• PROBLEM STATEMENT: In the entries below, find the line with "Click Port 3 link of PFC-33" and print exactly every line from there up to and including the line with "Given: Click the heart", with no other lines.

EXERCISE MATERIAL START

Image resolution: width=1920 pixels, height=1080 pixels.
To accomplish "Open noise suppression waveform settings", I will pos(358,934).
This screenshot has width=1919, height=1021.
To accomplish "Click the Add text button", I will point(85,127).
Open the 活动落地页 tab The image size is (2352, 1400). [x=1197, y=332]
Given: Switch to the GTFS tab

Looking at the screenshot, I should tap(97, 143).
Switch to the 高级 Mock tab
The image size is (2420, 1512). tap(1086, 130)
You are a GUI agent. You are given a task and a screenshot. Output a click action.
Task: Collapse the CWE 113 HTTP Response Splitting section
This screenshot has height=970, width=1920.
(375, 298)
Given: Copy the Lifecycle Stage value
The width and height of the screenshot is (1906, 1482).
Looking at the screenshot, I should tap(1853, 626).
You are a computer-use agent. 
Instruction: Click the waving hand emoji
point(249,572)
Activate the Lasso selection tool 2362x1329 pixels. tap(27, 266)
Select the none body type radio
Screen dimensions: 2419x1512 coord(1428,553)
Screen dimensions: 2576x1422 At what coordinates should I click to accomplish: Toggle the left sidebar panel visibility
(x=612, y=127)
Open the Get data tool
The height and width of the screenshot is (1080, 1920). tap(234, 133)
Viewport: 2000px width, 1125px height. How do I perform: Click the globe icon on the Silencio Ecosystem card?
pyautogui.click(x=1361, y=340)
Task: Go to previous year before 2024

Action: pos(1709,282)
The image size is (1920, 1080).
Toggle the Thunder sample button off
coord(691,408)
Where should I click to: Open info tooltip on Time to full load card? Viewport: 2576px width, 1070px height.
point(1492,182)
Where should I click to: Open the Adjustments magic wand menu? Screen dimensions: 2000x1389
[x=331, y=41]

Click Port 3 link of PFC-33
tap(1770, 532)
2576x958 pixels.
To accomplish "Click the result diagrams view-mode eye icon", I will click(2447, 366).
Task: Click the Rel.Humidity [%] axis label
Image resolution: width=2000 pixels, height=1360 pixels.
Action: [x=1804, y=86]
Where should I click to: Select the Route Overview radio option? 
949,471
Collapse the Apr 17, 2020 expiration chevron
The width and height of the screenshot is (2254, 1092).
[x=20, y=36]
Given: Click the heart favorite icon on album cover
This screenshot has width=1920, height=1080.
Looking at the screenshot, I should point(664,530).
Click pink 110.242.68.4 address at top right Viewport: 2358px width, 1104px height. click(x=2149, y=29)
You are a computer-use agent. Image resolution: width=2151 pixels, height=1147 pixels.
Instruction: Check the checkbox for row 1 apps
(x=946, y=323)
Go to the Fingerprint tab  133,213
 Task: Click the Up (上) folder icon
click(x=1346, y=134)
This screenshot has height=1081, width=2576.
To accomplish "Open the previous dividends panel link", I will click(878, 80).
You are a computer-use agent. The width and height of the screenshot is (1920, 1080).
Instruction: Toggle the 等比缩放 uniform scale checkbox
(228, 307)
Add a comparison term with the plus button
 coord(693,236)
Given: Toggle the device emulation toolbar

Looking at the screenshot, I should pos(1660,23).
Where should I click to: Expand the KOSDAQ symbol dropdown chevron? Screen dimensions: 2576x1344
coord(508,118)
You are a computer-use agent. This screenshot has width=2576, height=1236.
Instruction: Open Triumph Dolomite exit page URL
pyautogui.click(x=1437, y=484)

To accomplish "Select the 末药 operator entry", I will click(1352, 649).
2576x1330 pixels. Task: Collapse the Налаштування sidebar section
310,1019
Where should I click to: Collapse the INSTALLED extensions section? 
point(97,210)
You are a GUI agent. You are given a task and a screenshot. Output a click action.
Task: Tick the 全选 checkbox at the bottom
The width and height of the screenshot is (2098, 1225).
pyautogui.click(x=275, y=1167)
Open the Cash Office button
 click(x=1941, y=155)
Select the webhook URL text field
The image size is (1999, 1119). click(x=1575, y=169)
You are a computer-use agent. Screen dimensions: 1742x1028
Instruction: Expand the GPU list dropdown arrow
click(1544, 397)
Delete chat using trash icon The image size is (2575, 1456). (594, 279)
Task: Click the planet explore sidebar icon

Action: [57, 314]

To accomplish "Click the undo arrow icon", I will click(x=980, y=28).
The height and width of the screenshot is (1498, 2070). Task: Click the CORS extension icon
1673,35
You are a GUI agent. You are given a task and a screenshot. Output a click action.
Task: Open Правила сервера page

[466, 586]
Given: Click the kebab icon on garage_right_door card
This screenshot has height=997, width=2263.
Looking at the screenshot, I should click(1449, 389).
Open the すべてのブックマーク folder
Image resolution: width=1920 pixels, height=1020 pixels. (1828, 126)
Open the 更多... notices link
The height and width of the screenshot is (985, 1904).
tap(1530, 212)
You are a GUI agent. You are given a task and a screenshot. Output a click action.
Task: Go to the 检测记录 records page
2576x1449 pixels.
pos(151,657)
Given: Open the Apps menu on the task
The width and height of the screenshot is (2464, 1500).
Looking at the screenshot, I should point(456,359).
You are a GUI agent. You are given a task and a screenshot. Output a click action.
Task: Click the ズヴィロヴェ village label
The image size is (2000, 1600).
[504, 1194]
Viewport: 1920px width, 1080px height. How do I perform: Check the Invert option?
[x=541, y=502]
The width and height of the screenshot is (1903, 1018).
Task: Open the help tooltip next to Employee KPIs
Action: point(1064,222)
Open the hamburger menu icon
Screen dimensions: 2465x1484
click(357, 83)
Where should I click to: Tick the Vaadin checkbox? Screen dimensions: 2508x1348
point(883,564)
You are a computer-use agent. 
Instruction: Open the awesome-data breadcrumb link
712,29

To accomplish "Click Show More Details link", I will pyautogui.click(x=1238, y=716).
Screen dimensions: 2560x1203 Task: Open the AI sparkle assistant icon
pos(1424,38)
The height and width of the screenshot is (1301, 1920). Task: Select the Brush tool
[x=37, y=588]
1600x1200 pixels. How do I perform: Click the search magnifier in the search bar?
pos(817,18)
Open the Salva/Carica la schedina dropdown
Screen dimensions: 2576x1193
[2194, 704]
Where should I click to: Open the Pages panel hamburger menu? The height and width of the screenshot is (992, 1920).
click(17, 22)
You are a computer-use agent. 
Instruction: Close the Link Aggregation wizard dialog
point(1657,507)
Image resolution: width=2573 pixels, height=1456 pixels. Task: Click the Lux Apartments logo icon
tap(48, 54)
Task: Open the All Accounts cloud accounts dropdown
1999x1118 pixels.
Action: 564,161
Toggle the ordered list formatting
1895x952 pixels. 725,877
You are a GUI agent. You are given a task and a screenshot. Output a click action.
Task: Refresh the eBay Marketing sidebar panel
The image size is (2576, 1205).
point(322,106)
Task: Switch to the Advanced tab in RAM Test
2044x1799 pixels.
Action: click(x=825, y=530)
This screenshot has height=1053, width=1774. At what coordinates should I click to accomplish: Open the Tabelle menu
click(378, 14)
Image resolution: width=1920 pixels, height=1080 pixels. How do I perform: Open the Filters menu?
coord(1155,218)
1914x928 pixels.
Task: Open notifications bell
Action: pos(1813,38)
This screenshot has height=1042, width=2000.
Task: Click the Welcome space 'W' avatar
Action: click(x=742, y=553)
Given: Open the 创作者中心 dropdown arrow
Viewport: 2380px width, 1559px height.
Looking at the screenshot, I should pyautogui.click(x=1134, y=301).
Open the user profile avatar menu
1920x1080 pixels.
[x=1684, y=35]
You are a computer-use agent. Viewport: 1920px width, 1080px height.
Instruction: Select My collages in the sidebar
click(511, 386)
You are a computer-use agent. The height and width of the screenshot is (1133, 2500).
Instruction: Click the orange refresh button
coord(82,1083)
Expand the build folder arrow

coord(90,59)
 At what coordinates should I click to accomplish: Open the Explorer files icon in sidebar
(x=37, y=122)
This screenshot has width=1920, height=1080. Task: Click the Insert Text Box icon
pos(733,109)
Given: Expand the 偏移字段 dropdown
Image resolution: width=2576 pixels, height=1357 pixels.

EXERCISE MATERIAL END

• YOUR RESPONSE:
Click Port 3 link of PFC-33
tap(1770, 532)
2576x958 pixels.
To accomplish "Click the result diagrams view-mode eye icon", I will click(2447, 366).
Task: Click the Rel.Humidity [%] axis label
Image resolution: width=2000 pixels, height=1360 pixels.
Action: [x=1804, y=86]
Where should I click to: Select the Route Overview radio option? 
949,471
Collapse the Apr 17, 2020 expiration chevron
The width and height of the screenshot is (2254, 1092).
[x=20, y=36]
Given: Click the heart favorite icon on album cover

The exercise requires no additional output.